((

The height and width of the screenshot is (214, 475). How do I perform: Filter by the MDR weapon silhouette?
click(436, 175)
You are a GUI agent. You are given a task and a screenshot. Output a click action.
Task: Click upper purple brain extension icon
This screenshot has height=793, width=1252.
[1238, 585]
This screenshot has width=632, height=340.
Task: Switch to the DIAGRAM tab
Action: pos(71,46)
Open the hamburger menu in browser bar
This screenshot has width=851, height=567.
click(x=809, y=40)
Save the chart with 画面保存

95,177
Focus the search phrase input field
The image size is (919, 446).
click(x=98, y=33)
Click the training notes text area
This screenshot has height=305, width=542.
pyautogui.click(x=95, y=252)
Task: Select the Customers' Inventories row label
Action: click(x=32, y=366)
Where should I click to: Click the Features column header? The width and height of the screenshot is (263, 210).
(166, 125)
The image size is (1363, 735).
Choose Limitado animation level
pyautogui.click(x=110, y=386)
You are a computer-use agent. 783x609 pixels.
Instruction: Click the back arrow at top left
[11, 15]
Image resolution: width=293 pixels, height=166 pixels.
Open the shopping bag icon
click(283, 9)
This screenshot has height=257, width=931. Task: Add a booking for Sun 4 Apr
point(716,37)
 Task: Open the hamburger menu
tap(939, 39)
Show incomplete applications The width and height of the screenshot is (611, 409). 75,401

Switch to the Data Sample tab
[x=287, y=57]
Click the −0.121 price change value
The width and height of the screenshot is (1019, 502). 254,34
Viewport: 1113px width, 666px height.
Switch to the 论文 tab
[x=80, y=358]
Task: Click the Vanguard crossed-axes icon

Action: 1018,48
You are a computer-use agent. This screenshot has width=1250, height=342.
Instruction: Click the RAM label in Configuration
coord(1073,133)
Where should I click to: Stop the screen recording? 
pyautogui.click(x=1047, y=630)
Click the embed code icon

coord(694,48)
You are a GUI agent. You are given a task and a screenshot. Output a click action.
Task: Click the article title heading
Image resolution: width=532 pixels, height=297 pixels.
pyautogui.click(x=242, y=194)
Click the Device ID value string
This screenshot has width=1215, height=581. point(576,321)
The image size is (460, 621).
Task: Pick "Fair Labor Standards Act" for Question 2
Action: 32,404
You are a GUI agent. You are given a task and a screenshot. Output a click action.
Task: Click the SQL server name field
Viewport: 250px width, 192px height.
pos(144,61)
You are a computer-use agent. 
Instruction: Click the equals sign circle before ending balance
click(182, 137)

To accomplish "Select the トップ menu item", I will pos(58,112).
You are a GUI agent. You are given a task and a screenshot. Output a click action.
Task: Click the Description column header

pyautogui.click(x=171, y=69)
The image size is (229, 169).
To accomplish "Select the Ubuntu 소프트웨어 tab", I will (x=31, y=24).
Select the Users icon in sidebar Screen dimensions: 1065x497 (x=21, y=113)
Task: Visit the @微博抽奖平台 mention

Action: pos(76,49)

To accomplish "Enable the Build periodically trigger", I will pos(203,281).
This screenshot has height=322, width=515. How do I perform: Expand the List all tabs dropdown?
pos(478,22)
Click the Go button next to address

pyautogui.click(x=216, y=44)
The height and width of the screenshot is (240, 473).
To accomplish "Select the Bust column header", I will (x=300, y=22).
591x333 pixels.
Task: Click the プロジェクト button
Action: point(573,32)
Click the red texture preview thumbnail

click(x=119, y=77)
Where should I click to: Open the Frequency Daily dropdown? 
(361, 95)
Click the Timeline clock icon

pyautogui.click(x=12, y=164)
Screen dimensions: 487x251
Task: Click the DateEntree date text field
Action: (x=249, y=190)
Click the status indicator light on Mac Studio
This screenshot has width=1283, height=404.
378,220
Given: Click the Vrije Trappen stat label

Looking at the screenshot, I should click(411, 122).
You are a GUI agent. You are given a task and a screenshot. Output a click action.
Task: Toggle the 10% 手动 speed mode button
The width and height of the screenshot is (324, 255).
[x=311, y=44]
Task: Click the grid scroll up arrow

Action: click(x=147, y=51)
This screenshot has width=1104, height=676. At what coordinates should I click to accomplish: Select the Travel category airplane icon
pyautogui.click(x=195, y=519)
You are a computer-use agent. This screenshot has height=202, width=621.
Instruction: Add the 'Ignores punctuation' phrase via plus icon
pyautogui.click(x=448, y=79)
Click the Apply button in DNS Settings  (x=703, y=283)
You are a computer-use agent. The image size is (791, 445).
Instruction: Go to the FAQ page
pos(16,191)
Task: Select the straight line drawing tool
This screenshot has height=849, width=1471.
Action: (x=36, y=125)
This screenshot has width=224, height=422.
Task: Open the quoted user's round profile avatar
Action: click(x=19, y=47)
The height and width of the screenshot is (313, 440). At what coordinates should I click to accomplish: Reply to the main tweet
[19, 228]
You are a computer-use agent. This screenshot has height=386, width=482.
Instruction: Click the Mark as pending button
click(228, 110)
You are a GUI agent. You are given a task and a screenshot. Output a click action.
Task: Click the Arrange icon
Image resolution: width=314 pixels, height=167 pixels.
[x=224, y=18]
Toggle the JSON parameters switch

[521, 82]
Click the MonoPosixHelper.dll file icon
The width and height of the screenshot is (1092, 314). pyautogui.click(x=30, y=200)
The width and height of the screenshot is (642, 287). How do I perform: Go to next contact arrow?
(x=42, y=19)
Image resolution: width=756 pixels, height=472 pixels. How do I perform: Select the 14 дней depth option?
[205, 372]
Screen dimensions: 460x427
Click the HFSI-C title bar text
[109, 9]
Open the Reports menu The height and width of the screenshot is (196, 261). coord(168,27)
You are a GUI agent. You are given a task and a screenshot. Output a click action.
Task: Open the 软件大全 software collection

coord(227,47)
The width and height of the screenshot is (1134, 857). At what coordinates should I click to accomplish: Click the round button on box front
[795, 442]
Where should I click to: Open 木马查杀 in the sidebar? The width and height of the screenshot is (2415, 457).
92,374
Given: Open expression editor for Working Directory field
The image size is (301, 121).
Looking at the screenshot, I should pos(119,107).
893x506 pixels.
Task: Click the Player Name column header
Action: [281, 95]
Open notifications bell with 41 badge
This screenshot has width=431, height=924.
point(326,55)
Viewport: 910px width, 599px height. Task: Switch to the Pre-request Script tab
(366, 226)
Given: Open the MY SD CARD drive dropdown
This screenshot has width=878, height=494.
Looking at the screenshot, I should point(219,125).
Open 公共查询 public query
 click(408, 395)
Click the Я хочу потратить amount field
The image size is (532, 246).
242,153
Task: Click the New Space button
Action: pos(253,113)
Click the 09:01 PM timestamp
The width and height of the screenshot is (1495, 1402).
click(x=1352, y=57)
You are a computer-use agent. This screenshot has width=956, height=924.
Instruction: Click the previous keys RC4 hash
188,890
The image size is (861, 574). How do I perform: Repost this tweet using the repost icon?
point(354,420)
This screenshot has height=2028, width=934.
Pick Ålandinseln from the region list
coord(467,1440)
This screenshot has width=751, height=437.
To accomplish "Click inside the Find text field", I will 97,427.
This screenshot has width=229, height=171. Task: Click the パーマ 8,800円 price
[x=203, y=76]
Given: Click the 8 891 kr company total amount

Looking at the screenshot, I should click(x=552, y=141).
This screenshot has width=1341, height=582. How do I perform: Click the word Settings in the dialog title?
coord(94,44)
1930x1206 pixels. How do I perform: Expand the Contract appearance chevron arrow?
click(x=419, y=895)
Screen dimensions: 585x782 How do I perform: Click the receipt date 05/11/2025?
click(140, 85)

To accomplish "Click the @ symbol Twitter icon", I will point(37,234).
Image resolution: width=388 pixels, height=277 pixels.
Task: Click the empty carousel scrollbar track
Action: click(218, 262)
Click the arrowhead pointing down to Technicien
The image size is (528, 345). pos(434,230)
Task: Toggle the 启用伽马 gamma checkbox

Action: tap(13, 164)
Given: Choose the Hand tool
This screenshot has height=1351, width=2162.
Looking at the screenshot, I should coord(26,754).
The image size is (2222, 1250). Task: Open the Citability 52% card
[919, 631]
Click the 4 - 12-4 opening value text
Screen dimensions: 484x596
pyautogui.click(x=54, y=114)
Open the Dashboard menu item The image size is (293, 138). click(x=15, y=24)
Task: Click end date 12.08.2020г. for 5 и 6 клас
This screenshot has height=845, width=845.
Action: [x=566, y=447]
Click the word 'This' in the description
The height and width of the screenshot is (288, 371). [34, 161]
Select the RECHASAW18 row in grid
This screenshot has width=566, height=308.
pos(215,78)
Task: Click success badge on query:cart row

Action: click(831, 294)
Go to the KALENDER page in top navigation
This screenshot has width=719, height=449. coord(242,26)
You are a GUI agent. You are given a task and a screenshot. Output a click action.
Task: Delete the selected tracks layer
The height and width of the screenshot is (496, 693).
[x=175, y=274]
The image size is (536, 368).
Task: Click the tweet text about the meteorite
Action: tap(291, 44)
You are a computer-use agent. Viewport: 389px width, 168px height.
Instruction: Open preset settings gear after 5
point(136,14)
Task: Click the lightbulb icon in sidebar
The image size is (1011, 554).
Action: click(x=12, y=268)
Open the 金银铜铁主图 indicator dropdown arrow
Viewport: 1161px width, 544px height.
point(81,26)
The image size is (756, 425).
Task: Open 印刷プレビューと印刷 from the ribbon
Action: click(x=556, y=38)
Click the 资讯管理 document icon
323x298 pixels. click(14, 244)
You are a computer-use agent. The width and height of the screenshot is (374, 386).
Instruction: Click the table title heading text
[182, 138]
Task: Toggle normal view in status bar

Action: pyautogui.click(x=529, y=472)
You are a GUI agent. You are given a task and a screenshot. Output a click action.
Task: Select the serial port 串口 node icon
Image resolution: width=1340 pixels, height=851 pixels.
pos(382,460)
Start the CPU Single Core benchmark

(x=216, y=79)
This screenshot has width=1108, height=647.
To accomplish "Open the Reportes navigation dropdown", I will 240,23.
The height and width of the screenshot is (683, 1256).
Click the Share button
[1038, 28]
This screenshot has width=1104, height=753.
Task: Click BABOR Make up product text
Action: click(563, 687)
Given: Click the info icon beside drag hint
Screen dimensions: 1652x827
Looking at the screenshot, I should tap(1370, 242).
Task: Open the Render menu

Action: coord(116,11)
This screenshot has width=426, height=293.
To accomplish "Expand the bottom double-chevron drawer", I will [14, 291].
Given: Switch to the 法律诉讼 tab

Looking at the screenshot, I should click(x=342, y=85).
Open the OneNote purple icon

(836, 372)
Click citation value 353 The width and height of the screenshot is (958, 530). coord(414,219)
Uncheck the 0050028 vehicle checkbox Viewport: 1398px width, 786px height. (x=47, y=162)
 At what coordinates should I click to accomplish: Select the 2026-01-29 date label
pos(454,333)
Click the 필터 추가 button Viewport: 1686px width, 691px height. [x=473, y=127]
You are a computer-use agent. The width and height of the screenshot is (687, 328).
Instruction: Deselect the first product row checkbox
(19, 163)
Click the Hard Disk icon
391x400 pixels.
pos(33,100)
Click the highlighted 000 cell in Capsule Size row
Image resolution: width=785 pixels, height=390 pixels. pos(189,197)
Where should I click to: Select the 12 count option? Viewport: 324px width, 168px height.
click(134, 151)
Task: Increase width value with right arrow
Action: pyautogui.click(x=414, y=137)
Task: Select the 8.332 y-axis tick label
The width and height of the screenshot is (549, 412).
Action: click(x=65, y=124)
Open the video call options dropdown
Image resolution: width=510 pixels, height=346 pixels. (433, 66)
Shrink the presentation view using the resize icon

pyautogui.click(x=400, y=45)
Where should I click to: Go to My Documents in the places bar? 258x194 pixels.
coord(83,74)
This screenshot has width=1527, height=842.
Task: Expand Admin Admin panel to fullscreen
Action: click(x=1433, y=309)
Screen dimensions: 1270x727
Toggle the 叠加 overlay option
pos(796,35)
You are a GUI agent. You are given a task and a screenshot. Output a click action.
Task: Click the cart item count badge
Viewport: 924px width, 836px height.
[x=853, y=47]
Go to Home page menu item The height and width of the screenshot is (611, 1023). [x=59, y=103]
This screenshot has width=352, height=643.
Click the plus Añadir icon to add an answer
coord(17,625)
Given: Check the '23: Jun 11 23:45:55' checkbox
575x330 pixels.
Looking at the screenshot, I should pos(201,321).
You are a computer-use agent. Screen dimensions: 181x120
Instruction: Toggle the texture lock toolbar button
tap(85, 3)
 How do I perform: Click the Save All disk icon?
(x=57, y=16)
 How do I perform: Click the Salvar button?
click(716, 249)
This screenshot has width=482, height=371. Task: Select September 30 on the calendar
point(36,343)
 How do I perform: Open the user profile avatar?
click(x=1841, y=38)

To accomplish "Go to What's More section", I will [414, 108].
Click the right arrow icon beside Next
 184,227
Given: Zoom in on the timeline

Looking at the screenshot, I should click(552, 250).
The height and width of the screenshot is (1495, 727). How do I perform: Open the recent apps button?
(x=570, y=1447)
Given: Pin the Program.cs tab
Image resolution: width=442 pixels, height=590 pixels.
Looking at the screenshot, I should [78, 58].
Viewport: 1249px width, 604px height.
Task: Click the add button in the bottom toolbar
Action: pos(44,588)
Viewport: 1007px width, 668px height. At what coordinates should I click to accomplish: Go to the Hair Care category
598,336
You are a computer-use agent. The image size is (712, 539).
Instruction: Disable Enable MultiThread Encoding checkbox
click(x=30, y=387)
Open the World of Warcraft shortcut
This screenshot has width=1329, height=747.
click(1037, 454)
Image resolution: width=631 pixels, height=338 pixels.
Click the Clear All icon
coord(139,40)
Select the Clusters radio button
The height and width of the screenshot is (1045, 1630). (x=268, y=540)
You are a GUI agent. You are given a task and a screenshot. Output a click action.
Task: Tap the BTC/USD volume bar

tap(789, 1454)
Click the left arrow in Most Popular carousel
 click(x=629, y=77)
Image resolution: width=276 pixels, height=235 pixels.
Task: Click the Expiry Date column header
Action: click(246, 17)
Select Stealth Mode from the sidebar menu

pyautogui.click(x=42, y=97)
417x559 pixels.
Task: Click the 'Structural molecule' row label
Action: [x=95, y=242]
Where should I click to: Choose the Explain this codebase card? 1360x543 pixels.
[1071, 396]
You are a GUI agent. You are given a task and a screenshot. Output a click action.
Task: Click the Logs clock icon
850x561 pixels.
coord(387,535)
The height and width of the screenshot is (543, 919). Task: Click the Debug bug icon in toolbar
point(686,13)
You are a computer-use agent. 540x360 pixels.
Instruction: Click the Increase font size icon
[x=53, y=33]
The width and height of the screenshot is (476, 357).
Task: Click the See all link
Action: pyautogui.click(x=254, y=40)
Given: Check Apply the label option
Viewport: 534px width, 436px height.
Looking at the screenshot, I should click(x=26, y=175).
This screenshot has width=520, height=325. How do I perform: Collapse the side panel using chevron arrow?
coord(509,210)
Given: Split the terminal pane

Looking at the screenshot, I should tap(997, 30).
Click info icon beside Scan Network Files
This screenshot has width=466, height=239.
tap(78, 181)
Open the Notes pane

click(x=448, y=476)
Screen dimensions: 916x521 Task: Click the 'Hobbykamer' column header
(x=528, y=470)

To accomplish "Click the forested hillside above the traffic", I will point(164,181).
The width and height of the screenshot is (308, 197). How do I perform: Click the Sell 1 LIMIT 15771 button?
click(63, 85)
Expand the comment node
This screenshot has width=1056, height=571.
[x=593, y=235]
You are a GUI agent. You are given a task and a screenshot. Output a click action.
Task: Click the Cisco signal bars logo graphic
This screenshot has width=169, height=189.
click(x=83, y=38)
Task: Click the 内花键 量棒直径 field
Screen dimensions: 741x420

))

Please arrange the rows above, from their start through the line holding "click(436, 175)", as a two-column CSV with the headers instruction and action. Give one line per row, with each value in a single quoted field and any line breaks in it replaced by spaces.

instruction,action
"The height and width of the screenshot is (214, 475). How do I perform: Filter by the MDR weapon silhouette?","click(436, 175)"